Author and background information
Content of 1st edition
The content of Exploiting moves between programming, networking, and cryptography. The book does not use any notable measure of real-world examples; discussions rarely bring up specific worms and exploits.
The computer programming portion of Hacking takes up over half of the book. This section goes into the development, design, construction, and testing of exploit code, and thus involves some basic assembly programming. The demonstrated attacks range from simple buffer overflows on the stack to complex techniques involving overwriting the Global Offset Table.
While Erickson discusses countermeasures such as a non-executable stack and how to evade them with return-to-libc attacks, he does not dive into deeper matters without known guaranteed exploits such as address space layout randomization. The book also does not cover the Openwall, GrSecurity, and PaX projects, or kernel exploits.
The cryptology section of Hacking covers basic information theory, in addition to symmetric and asymmetric encryption. It winds out in cracking WEP utilizing the Fluhrer, Mantin, and Shamir attack. Besides the basics, including man-in-the-middle attacks, dictionary attacks, and the use of John the Ripper; Hacking discusses quantum key distribution, Lov Grover's Quantum Search Algorithm, and Peter Shor's Quantum Factoring Algorithm for breaking RSA encryption using a very large quantum computer.
- The front cover of Hacking is the complete cycle, from reverse engineering to carrying out the attack, of developing an exploit for a program that dies of a buffer overflow over long command line arguments.
Content 2nd edition
|Country||United States (Original)|
|Language||English (Second Edition)|
|Publisher||No Starch Press|
|Media type||Print Paperback|
The introduction of the book states that hacking should only be done within the confines of the law, and only for productive reasons.
In the programming chapter of this book, different types of programs are described and shown via examples. The chapter covers control structures and other basic aspects of programming. The live CD provides an environment so that the reader can not only follow along with the examples in the book but do some programming themselves.
Exploitation is taking the computer's code or set of rules and changing them so the computer does what you want it to do. Finding ways or holes in the system to change is an important part of exploitation. This chapter covers exploit techniques such as memory corruption, Buffer overflows and format strings, especially using Perl and Bash shellcode.
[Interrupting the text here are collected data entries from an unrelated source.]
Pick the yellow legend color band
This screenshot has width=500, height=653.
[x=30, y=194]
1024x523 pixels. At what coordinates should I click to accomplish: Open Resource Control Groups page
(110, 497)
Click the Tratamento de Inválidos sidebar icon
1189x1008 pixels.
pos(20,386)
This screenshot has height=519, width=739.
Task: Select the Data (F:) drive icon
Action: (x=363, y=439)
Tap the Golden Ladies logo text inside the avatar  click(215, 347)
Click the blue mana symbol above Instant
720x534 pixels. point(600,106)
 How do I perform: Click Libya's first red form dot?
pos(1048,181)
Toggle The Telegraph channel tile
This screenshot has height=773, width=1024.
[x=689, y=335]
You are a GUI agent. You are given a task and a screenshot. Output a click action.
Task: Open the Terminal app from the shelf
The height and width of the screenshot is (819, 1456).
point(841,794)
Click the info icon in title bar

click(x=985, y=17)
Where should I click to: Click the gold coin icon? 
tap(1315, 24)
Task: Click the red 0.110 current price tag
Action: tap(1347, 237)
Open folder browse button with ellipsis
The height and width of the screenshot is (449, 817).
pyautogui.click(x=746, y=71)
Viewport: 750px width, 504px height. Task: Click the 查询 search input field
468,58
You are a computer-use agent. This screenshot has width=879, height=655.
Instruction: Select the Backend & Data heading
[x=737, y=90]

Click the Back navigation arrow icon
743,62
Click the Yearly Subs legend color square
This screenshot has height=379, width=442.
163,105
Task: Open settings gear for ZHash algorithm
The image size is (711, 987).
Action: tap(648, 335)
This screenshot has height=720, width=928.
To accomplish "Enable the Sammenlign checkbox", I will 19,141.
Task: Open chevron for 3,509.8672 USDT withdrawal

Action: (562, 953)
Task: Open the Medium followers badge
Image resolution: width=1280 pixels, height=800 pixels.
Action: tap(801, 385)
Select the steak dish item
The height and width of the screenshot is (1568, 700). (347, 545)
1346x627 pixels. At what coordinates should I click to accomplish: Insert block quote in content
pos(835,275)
In communication among computers through networking the OSI Model is used. The OSI Model is a model that provides the standards that computers use to communicate. There are seven layers in the OSI Model and they are Physical layer, Data-Link layer, Network layer, Transport layer, Session layer, Presentation layer, and Application layer. Each packet that a computer sends out to another computer must go through each layer of the OSI Model.
The standard way to communicate on a network with the use of computer operating systems is a socket. A socket is used by a programmer to create a way to send and receive data using the layers of the OSI. There are two types of sockets: a Stream Socket and a Datagram Socket. Stream Sockets use Transmission Control Protocol (TCP). A Datagram Socket uses User Datagram Protocol (UDP).
Peeling Back the Layers
'Peeling back the layers' describes how the OSI layers actually work. The OSI Model is described in great detail with some images in the book that make it easy to understand.
Switched and unswitched networks exist in networking. A switched network uses devices called switches that analyze and tell the packets travelling on the network where their endpoint is. An unswitched network is a free flow of packets without them being stopped and analyzed. Sniffing refers to using a program that allows you to see packets on the network and where they are going.
Denial of Service
A denial of service attack is an attempt to make a computer resource unavailable to its intended users. This means that the denial of service attack sends a large quantity of communication requests to an intended resource in order to overflow the resource so that it becomes unusable for a certain period of time. These types of attacks are usually directed at routers or firewalls in order to shut them down to gain access to other computers on the network. A router is very susceptible to these types of attacks but a firewall can usually handle the attack and is unaffected. A distributed denial of service attack is when communication requests come from multiple computers, greatly increasing the number of requests over a regular denial of service attack. Some other types of DOS attacks include Ping of Death, Teardrop, Ping Flooding, and Amplification attacks.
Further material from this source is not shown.